**EXERCISE PROMPT:**
Using the records below, locate all lines containing "computer" and return them.

**RECORDS PROVIDED:**

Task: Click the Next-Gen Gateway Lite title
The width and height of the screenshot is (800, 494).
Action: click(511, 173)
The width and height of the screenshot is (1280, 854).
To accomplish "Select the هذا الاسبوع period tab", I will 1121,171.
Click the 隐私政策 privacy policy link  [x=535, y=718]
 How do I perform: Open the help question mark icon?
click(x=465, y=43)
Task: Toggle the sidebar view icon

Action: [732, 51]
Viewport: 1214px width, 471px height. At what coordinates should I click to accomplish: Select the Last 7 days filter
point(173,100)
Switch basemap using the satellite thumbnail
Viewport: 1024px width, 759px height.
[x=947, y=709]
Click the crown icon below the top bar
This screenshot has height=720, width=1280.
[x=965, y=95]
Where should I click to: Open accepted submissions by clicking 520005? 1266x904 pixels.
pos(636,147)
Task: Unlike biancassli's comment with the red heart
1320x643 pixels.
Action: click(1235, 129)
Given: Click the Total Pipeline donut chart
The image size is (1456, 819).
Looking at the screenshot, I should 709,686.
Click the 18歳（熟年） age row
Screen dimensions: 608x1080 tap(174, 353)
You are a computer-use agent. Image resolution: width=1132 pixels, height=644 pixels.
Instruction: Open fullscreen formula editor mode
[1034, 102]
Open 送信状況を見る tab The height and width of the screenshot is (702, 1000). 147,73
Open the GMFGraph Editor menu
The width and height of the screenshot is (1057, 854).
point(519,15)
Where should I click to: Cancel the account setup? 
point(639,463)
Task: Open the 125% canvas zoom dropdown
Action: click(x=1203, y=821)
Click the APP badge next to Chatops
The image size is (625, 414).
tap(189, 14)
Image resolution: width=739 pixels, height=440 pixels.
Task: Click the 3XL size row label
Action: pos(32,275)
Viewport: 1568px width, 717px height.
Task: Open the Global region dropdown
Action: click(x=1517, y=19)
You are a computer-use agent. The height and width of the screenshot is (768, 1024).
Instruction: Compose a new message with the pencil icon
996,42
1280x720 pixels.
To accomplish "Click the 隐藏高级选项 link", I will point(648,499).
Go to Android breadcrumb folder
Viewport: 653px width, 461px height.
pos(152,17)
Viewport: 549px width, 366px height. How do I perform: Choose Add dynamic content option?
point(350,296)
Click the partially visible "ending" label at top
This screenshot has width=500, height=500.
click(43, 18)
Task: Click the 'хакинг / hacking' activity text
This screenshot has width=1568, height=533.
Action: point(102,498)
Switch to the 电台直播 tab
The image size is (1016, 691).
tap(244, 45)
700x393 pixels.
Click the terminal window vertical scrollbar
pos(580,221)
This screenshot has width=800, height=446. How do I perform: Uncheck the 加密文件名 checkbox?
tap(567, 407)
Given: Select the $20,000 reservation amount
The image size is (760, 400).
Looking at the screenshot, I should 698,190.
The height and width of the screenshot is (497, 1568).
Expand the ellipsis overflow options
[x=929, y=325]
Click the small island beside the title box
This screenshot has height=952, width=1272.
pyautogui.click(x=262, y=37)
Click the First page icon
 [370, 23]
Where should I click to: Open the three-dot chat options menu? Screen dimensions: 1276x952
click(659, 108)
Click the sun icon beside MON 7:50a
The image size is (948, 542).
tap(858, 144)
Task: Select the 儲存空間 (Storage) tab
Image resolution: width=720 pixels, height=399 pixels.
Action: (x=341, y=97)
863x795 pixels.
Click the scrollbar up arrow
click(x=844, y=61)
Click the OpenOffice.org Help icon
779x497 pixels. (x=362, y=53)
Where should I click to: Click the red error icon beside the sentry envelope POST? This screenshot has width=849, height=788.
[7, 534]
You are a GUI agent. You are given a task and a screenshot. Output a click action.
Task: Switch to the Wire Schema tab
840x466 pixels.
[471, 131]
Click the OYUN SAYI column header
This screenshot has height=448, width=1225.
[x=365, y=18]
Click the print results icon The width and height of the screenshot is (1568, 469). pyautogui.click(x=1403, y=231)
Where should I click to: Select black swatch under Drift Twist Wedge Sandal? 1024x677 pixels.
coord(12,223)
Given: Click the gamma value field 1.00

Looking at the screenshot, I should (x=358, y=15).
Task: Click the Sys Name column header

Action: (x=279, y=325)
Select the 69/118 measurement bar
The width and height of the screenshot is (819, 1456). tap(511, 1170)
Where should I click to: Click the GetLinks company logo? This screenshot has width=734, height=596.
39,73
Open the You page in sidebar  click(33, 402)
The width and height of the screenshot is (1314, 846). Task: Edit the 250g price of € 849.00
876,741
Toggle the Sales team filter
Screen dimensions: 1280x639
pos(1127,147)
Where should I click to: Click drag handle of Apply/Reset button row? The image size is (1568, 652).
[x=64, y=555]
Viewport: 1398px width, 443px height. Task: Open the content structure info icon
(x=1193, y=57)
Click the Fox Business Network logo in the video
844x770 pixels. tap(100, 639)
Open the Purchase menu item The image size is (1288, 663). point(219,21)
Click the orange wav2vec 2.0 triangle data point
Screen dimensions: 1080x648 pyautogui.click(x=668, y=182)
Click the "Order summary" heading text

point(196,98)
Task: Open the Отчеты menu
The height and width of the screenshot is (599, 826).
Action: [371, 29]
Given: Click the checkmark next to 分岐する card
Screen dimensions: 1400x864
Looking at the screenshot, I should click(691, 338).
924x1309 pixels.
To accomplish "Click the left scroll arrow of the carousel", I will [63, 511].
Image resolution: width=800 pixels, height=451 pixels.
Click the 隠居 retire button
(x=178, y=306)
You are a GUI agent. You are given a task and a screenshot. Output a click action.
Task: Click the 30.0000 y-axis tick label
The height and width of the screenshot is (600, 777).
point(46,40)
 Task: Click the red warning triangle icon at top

**RESPONSE TO THIS TASK:**
You are a computer-use agent. Image resolution: width=1132 pixels, height=644 pixels.
You are a computer-use agent. The height and width of the screenshot is (768, 1024).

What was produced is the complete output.